I've made some significant strides on the attic work recently; most of the first tape and/or mud layer is complete, and I've begun putting up corner bead (Adam got a drill for his 30th birthday, which helps). We're going to need a tall ladder or some kind of scaffolding to finish the walls and ceiling in the stairwell, but I expect to be done soon. It's really an amazing feeling to look at all the progress that's been made. It's not the best job ever--I expect to have to attempt a skim coat once I'm done, because those walls are going to be wavy--but considering that I'd never held a taping knife in my life before this, I think I've done all right.

I've been trying to be responsible and keep my urges to start new projects under control, and I've mostly been successful.
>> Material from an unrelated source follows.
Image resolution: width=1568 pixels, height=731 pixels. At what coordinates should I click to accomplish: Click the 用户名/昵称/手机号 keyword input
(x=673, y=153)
It helps that it's been too cold to work on paint stripping in the annex, so I've been able to channel my effort into the attic. This is not to say that there have been no temptations, though. ;-)

Last night, I was looking at the hideous fake wood paneling in our bedroom, and I noticed that the panel on top of the alleged sealed closet was loose. So, of course it was incumbent upon me to use a luggage tag as a makeshift prybar and pull the panel away from the wall (and if fate hadn't wanted me to do so, it wouldn't have made it so easy). :) The previous owners were right: there is a closet behind there, but it's open. The only thing sealing it from us is the quarter inch of pressed board making up the walls. There's a significant amount of space back there; the FWP is nailed to two-by-fours with the "four" part facing outward, not just thin strips attached to the wall, like I thought it would be.

The closet unfortunately didn't seem to have a door--I don't know what possessed past owners to get rid of most of the beautiful five-panel doors and replace them with ugly, plain hollow-core college dorm doors--but it did contain some old wood that appeared to be trim. The trim was still up around the doorway as well. Adam said he saw some sort of opening cut out in the closet wall, but I don't know if it was an old window or plaster damage or what. I wasn't able to see the fireplace we suspect is behind there, but the closet was interesting enough.

We did put the panel back into place, but seeing what's behind it was pretty exciting. When we take the paneling down in there, it's going to be a completely different room. Part of me can't wait, but part of me is pretty nervous. It's going to be a big job. In the space, I was able to see some of the ceiling above the acoustic tiles, and it was nothing but exposed lath. :( Then again, I don't expect much of the plaster above the dropped ceilings to be in good shape. When we redo the room, we're going to have to commit to fixing whatever ugliness is behind the paneling and the dropped ceiling. It's going to be hard, but at least it will be better than what we have now, which is bedrooms with a hunting cabin's walls and a bowling alley's ceilings. We have a house that's more than a century old, and I'd rather do the work to reflect that than live in a cheap 1970s-era cover-up job.